Last week I snapped. No, I’m not commenting from the comforts of my personal padded cell, I promise. 😉 But seriously, last week was the breaking point for me in a few of my serious relationships. I said a lot of things I’d been bottling up and found myself in a weird, albeit peaceful, place, like sitting at the bottom of a crater after the explosion, after all that lava finally cooled.
I see 2008 as the beginning of my voluntarily celibacy (I know, I know, but it’s the current plan) and indulgence in the the journey that is me, cos this whole coupledom thing? Yeah, not working for me. And I’m okay with that.
Under this transit, which hit my natal Saturn in Libra by sesquiquadrate/semisquare from houses six and twelve, I experienced the end of a relationship into which I had been entirely invested. I have been devastated by the experience. It is interesting to note that the Mars-Pluto opposition hit the transiting lunar nodal axis by sextile and trine. It appears as though fate collided with circumstance to demonstrate my deepest anxieties and insecurities by removing the relationship which I had used to borrow an artifical meaning and purpose (since Saturn sits in my ninth. Aye!

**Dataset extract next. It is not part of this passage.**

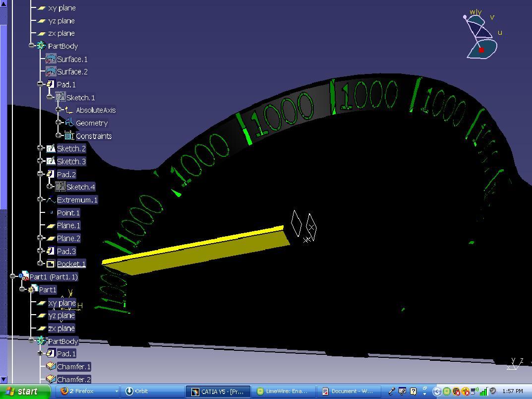Open Firefox taskbar group dropdown

117,392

Pain.
(((David)))
No explosions but heavy rejection from conservative types. Pluto is coming into conjunction with my natal Saturn and Mars is opposing from 1st house. What’s an Aquarius MC to do?
Nia! Congratulations!
Me too, Daeshii. The dam broke Friday night, and I removed my boyfriend from my life. And your cooling lava analogy is spot on.

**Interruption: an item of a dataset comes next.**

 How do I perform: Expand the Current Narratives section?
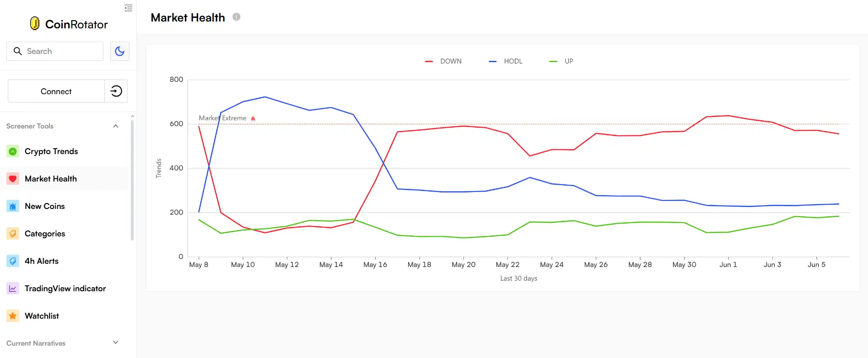(x=116, y=342)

But the very next day, I got on various internet sites recruiting women for coffee and men for dates; I’ve volunteered for a couple of upcoming events; I’ve made it a point to get in touch with friends who had taken a back seat to this chump. Now my dance card is full and I feel really optimistic about 2008, with all this fresh people-energy coming in.
Not on-board with the celibacy thing, though. I’ve always wanted to try a FWB arrangement, and this is as good a time as any.
Good luck with your journey, Daeshii.
Oh, David, I’m so sorry your relationship broke up. I’m trying to put a brave face on it, but I’m pretty devastated about my breakup, too. You seem introspective and aware, though, and that will help you heal. Hugs, fellow breaker-upper.
(Venus square Moon/Saturn in the 7th; Mars-Pluto on my IC and MC).
Yay, Nia! So this means your little babe has Mars opposed Pluto natally, like me (don’t worry, I’m not crazy, ha).
Last week was good. I wrote to a friend about difficulties in our relationship and it went very well. Which may sound hum-drum, but it was actually very powerful.
I found after Pluto left my 11th House (Scorpio) and swept through Sagittarius, I lost friends and loved ones left and right and my self-esteem took a battering. Where I was once able to talk (incessantly) how I felt, I just bottled.
I haven’t told a friend how I’ve been feeling honestly, in the heat of the moment, in years. I think the last time was in 2002…every time I tried it would go SO badly, or the friendship would end. I thought I was going crazy.
So, I DID IT! And my friend said what mattered most: “I heard you.”
I think I’m back on track about opening up to people! Yay!
My 95-year-old mother passed away. Natally,I have a Scorpio Moon square Pluto in Leo. The transiting Mars-Pluto opposition was semi-square / sesquiquadrate the natal square. Additionally, my solar arc Mars was conjunct natal Pluto and square natal Moon within 10′ arc. Mars rules my 8th house. All in all very profound, eh? In a week or two, I may write a piece or two about it on my own blog. She died peacefully and had had a full and productive life.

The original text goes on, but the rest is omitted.